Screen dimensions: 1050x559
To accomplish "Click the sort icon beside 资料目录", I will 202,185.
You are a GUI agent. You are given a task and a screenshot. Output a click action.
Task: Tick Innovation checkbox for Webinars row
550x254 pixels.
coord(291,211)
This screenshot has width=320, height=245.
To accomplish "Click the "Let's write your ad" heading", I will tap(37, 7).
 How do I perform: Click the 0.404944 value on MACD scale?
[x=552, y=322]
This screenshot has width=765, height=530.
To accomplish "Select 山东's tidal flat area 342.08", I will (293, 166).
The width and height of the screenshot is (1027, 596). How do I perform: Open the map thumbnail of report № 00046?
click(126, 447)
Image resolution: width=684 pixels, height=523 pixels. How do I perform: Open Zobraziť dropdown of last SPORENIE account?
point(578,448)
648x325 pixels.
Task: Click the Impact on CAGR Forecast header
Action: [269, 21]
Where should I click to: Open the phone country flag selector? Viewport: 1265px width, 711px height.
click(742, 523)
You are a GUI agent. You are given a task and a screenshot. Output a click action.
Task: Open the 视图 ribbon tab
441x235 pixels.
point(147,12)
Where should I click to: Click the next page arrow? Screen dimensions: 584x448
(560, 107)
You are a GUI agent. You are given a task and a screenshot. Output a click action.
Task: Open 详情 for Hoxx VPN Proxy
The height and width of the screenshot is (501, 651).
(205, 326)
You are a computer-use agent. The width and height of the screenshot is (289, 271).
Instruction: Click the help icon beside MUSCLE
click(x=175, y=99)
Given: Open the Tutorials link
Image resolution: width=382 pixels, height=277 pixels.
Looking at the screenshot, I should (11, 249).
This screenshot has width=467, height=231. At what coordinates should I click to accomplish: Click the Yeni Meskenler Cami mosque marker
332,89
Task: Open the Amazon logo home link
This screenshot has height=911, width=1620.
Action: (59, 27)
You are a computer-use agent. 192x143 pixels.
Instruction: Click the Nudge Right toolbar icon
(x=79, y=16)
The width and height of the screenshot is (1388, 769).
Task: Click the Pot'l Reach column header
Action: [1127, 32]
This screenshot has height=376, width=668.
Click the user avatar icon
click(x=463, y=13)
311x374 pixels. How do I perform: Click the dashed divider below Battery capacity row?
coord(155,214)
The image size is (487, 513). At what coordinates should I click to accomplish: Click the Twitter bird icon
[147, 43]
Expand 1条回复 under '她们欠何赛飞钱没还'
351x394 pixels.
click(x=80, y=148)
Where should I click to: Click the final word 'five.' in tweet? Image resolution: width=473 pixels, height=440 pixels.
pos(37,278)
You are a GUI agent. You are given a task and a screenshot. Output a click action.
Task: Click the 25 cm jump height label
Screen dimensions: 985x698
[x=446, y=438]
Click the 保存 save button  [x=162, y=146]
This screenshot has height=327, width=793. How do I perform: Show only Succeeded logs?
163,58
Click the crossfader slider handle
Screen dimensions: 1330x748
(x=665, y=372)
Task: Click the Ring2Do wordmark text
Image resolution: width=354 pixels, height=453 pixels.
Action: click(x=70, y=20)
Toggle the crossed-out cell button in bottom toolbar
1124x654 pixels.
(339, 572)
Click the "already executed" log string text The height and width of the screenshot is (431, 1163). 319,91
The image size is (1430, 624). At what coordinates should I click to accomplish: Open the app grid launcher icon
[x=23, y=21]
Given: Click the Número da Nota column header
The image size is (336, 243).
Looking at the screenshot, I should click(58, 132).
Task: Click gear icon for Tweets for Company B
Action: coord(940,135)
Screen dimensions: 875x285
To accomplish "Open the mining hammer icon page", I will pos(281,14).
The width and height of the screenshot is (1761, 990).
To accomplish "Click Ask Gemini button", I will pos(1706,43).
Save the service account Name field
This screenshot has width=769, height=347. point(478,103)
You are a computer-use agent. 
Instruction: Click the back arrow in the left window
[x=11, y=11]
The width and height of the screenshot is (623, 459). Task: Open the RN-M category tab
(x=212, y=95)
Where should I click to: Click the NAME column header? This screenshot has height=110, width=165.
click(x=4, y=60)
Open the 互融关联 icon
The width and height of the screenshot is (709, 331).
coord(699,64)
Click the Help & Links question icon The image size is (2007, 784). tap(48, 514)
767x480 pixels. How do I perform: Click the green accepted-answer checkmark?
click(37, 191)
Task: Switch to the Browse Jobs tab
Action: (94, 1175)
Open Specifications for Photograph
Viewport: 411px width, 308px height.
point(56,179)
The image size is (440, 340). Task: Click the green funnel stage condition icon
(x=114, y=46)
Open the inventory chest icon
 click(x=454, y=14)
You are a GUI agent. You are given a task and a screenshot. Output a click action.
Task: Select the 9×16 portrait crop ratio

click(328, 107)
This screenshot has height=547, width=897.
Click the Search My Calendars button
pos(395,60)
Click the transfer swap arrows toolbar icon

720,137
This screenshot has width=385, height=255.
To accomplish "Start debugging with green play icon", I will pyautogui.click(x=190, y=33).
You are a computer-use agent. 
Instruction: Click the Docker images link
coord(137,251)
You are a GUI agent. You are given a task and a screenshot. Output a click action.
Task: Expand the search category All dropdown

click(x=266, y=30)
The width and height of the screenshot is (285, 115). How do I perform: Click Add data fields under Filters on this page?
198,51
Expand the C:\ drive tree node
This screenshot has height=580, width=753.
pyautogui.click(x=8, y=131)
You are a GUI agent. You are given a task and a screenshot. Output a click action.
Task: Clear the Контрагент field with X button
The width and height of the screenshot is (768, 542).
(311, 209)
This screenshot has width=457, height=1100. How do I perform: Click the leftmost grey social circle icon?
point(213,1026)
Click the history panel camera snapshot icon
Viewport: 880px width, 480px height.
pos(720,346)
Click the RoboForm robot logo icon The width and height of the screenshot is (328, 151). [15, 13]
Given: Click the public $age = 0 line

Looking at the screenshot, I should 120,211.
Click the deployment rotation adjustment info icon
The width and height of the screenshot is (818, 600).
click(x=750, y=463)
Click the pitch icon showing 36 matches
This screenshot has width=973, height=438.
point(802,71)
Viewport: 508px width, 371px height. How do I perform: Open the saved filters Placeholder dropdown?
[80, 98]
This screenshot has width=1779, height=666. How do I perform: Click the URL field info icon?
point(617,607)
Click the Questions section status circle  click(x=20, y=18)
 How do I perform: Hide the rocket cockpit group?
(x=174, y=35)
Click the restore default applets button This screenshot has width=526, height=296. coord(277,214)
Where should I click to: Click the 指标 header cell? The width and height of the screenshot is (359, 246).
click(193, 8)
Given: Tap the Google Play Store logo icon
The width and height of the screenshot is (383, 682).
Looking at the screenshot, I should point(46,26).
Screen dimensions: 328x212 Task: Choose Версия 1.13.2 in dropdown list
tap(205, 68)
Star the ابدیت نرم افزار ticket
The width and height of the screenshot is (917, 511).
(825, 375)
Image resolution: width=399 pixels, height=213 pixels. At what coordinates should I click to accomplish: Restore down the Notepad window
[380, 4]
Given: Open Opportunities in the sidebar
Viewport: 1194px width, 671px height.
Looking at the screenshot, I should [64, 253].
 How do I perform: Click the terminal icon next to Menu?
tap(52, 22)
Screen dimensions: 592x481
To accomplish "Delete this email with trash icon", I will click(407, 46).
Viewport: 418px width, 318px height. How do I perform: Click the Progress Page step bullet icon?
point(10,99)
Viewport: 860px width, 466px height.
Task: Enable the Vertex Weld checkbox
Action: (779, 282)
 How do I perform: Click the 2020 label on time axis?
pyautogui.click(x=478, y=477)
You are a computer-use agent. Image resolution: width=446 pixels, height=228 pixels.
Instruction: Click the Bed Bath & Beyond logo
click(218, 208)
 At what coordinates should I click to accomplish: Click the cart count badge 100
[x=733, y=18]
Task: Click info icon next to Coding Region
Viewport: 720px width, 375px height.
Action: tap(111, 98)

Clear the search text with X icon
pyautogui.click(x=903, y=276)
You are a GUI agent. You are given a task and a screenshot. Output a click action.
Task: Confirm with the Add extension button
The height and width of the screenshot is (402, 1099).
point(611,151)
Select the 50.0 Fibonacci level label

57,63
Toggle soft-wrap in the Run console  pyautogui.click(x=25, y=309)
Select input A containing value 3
___
Directions for this task
Work out how many lines in the listing above hold the word "computer", and answer only with that number.

Completed task
5